The market, dependent on an improving economy and growth in household incomes, is slowly improving, with May’s FNB index at its highest since June 2010.
The residential property market is hard to call at present, with mixed signals coming from economists, analysts and real estate professionals — both in terms of the current situation and the forward outlook.
Absa Bank reports that mortgage bonds granted in April increased modestly compared with the previous month. In the household sector the value of outstanding mortgage balances, largely related to residential property was up by 2.3 percent in April (2.1 percent in March).
Outstanding household mortgage balances had a share of 64.5 percent of total household credit balances in April.
First National Bank’s Market Strength Index rose in May — the fifth consecutive month of improvement.
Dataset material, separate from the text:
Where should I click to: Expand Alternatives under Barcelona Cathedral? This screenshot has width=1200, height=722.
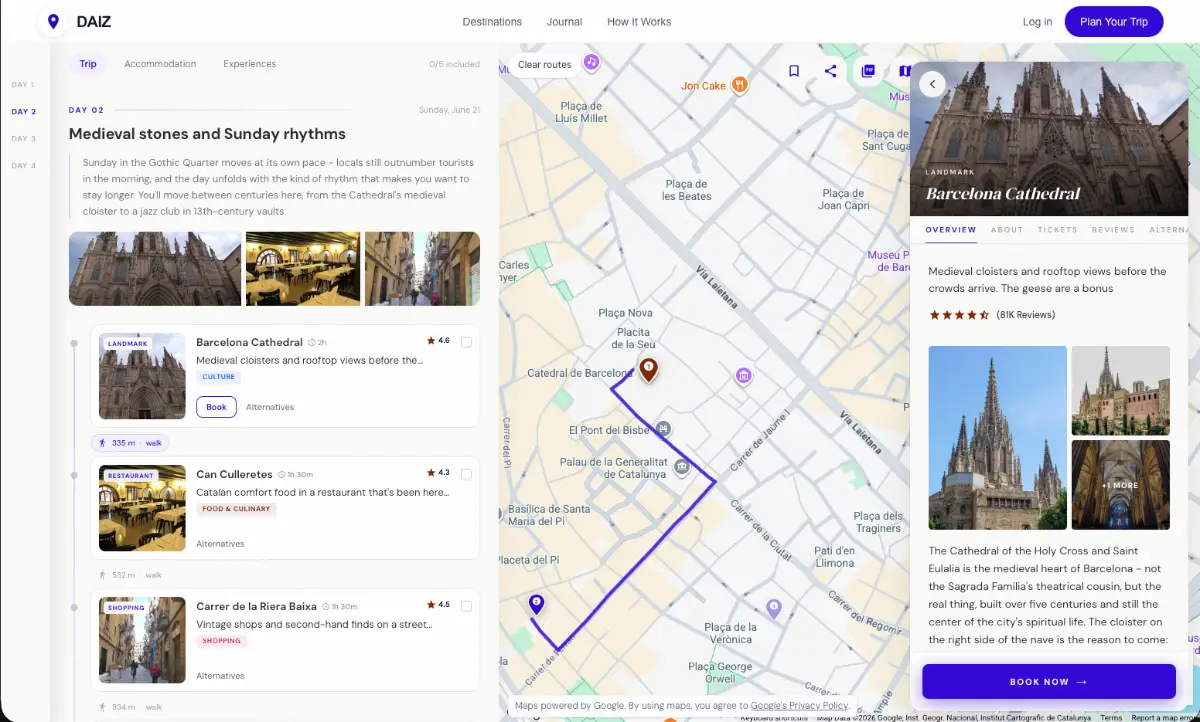[270, 407]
The bank’s House Price Index showed price growth of nine percent in May, slightly up on April’s 8.5 percent. Absa Bank’s senior property analyst Jacques du Toit reports that in April homes in the middle segment of the market for which the bank approved loans continued to deflate in real terms (after inflation). It also noted similar house price deflation in February and March. However, one must be aware that Absa’s calculations are based on homes (including improvements) priced at R3.6-million or less.
First National Bank property strategist John Loos, on the other hand, reports that the bank’s May House Price Index recorded the highest y/y growth since June 2010. This amounts to around two percent real growth after inflation, an encouraging sign.
"This means that since the real house price reached in February 2008, real house prices (those adjusted for CPI inflation over the period)… were 13.3 percent higher than February 2008," comments Loos.
"Compared to price levels at the inception of the FNB House Price Index back in July 2000, real prices were 70.3 percent higher as at March 2012, while nominal (before inflation) prices as at April 2012 are 231.7 percent higher," he adds.
What is worth noting is that FNB’s universe is based on homes valued at R10-million or less, suggesting that values in the middle and upper brackets of the overall residential market are indicating a better (by price) value band.